Unfortunately, clinical application of many of these markers is lacking. Most have not been tested in well-designed prospective studies, and there remains a great need for further studies using patients derived from diverse populations in order to determine which biomarkers may be applied in the clinical setting. These studies typically require large groups of patients that cannot be accrued at a single institution.

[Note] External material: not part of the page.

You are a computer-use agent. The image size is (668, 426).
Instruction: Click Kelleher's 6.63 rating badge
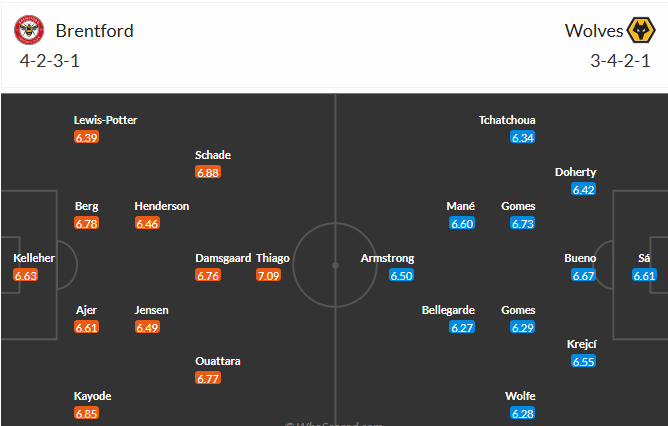point(26,275)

Several research networks, including two funded through the National Institutes of Health, namely the Early Detection Research Network (EDRN) and the Prostate Specialized Projects of Research Excellence (SPORE), are beginning to address these issues on a more national scale.
| Marker | Comments |
|---|---|
| PSA subfractions: complexed PSA, free PSA, proPSA, intact PSA, benign PSA | Absolute concentrations in serum and percentage relative to total PSA may help discriminate between malignancy and benign conditions.[10] |
| Insulin-like growth factor (IGF-1), insulin-like growth factor binding protein (IGFBP-3) | High serum IGF-1 concentrations associated with increased risk for prostate cancer[37,38] |
| Prostate-specific membrane antigen (PSMA) | Can be detected in tissue with ProstaScint; serum concentrations elevated in prostate cancer; discriminates between cancer and BPH or no disease; also being investigated as a therapeutic target[39] |
| Human kallikrein 2 (hK2) | Shares 80% of amino acid sequence with PSA and is produced in prostatic epithelium at concentrations 50-100x less than PSA.[40] Generally elevated in prostate cancer vs BPH,[41] and is more sensitive than PSA at detecting extracapsular extension.[42,43] |
| Gene- or Cell-Based Biomarkers | |
| Glutathione S-transferase-pi (GSTP1) | Protects cells from oxidative damage; reduced expression in prostate cancer due to hypermethylation of its promoter region; distinguishes between BPH and cancer; methylation status of GSTP1 gene promoter quantified in prostatic tissue, cells derived from serum, urine, and seminal plasma via PCR[39,44,45] |
| Telomerase activity | Telomerase activity is detectable in the vast majority of prostate cancers but not in benign prostate tissues.[46] Improved methods of telomerase detection may make this marker useful for early detection of prostate cancer in tissue samples or in urine. |
| PTEN | A lipid phosphatase that functions as a tumor suppressor by inhibiting the phosphatidylinositol 3-kinase/protein kinase B (PI3K/Akt) signaling pathway. Gene somatically deleted or mutated in some prostate cancers. Protein can be detected by IHC and decreased levels are associated with higher grade and stage.[45,47,48] |
| CDKN1B (P27) | Cyclin-dependent kinase inhibitor. Protein decreased in prostate tumor cells and levels correlate with worse outcome.[45,49] |
| Ki-67 | Marker of cellular proliferation. Fractions of cells staining positive by IHC associated with worse outcome.[50-52] |
| Chromosome 8p22 loss and 8q24 (C-MYC) gain | 8q24 overrepresentation, especially in combination with loss of 8q22 using a FISH assay, is associated with prostate cancer progression in men with stage pT2N0M0, pT3N0M0, and pT2-3N1-3M0 prostate cancers[53] |
| Prostate stem cell antigen (PSCA) | Cell surface protein found primarily in the prostate; increased expression in many higher-grade prostate cancers and most metastatic lesions; correlates with late-stage disease; detection in prostatic tissue via FISH, PCR, IHC[39] |
| Alpha-methylacyl-CoA racemase (AMACR) | Mitochondrial and peroxisomal enzyme involved in oxidation; overexpressed in prostate cancer; detected in tissue by IHC, and in conjunction with loss of basal cell markers (eg, basal cytokeratins, p63), can help establish diagnosis of cancer on prostate needle biopsy.[54] Assays to detect a humoral response may supplement PSA screening in identifying significant tumors.[55] |
Prostate cancer risk is also influenced by hereditary factors. Although no specific genetic tests are yet available, the relatively new field of molecular epidemiology is beginning to reveal that inheriting certain gene variants (alleles) of various different types of genes may influence prostate cancer risk[45,56,57] and eventually help determine which patients should be more diligently screened with PSA testing.